### Work order
Produce an exact copy of the lines from the line containing "Image resolution: width=1568" through the last line of the entries below, and only those lines.

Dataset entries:
=-=-=-=-=

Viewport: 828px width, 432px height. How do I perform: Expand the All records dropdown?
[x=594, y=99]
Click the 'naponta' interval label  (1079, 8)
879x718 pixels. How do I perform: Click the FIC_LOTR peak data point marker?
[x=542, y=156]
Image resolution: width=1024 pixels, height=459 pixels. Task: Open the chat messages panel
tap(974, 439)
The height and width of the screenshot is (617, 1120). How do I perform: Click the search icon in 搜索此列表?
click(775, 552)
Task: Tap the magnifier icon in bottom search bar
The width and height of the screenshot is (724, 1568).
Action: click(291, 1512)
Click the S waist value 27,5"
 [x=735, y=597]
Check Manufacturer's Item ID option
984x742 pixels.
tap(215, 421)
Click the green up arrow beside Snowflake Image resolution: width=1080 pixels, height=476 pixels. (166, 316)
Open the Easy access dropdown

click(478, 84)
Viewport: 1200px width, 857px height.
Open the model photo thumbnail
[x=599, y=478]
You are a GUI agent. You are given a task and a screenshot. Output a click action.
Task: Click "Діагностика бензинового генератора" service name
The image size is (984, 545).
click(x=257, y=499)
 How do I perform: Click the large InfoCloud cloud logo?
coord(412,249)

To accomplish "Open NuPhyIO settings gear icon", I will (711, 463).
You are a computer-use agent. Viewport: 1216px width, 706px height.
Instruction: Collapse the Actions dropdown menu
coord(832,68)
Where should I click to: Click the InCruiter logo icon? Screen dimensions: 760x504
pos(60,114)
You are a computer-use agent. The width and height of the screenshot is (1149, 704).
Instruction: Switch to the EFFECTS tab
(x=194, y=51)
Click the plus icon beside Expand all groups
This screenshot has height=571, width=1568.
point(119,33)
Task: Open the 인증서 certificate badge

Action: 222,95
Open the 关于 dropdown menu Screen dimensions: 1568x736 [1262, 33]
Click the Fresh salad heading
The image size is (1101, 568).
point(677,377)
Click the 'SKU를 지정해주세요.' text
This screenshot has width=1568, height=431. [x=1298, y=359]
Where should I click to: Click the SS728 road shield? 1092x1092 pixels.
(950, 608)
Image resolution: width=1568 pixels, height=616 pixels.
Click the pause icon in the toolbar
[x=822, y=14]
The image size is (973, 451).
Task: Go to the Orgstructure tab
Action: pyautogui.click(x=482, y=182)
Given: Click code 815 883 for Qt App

=-=-=-=-=

### Reply
Image resolution: width=1568 pixels, height=616 pixels.
Click the pause icon in the toolbar
[x=822, y=14]
The image size is (973, 451).
Task: Go to the Orgstructure tab
Action: pyautogui.click(x=482, y=182)
Given: Click code 815 883 for Qt App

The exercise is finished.